Kein Wunder: Technologische Quantensprünge blieben aus, der Vorteil durch neue Smartphone-Generationen fällt gering aus. Da stellen sich viele Konsumenten zurecht die Frage: Wozu stets das neueste Smartphone kaufen,wenn das alte Gerät seine Arbeit genauso gut verrichtet?Doch auch beim Neukauf wird zunehmend zu alten Modellen gegriffen, die bei kleinem Preis eine gute Leistung liefern können. Der Handel mit gebrauchten Smartphones ist 2016 geradezu explodiert: Während im Vorjahr noch rund 80 Millionen gebrauchte Smartphones den Besitzer wechselten, sind es 2016 bereits 120 Millionen.Deloitte schätzt, dass dabei rund 17 Milliarden US-Dollar umgesetzt wurden.IDC rechnet damit,dass 2020 bereits mehr als 222 Millionen gebrauchte Smartphones verkauft werden sollen.

Ein Trend, den auch Smartphone-Marktführer Apple und Samsung nicht ignorieren können - auch weil es ihre Umsätze schmälert.
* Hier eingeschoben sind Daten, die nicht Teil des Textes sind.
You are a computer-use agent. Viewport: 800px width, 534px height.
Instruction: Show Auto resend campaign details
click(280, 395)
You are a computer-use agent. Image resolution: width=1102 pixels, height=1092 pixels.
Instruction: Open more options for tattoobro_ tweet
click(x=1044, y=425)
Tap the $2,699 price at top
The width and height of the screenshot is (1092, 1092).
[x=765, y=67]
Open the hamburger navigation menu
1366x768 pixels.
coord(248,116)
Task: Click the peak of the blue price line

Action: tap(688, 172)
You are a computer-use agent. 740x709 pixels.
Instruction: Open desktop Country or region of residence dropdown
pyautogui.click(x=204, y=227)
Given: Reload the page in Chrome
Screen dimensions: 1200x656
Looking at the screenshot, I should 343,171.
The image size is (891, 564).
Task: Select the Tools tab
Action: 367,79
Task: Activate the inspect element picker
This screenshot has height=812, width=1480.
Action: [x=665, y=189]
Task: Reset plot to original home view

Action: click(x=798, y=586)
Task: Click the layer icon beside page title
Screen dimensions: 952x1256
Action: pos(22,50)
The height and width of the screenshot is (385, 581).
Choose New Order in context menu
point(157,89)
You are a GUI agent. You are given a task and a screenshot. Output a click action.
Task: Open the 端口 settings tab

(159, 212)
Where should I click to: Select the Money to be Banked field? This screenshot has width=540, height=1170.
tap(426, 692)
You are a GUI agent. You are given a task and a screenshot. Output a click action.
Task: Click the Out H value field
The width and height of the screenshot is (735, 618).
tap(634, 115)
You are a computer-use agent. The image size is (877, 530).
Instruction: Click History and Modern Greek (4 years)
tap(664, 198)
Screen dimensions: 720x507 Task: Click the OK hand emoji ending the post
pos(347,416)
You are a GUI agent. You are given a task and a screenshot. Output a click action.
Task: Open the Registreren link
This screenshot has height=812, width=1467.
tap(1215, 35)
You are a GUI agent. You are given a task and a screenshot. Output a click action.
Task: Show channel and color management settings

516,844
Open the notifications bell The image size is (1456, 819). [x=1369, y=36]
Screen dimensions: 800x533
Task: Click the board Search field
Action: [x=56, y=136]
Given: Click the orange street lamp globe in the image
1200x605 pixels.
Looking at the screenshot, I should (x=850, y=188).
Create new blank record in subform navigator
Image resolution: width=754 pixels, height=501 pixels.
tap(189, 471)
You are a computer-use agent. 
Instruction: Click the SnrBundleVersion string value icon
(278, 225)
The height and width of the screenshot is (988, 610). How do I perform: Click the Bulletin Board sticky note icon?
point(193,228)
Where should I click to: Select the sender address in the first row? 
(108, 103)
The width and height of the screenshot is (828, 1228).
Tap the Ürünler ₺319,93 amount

Beide bieten mittlerweile generalüberholte Geräte zu reduzierten Preisen an. Und auch auf heimischen Marktplattformen wie Shpock oder Willhaben blüht das Geschäft - allein auf Willhaben werden derzeit rund 25.000 Smartphones angeboten, rund die Hälfte davon gebraucht. Doch welche Tücken und Risiken birgt der Kauf von gebrauchten Smartphones und wie kommt man möglichst verlässlich und günstig an ein neues Gerät? Die futurezone fasst die besten Tipps und Tricks zusammen.

Österreich ist in zwei Lager geteilt: Apple und Samsung. Obwohl Hersteller wie Huawei aufholen, dominieren die beiden Konzerne den heimischen Smartphone-Markt. Laut Willhaben entfallen 16.000 der aktuell 25.000 Smartphone-Anzeigen auf Samsung- und Apple-Geräte. Wöchentlich erhält man laut Willhaben 220.000 Suchanfragen für ein iPhone oder Samsung-Smartphone. Und auch bei Shpock sieht die Situation ähnlich aus: In den Top 10 der am häufigsten angebotenen Smartphones finden sich je vier Apple- und Samsung-Modelle. Lediglich Huawei hat es mit dem P8 und P9 knapp in das Ranking geschafft. Dementsprechend groß ist auch das Angebot, wenn man auf der Suche nach einem Modell der beiden Hersteller ist. Letzten Endes ist es jedoch von den persönlichen Präferenzen abhängig, welches Modell man auswählt.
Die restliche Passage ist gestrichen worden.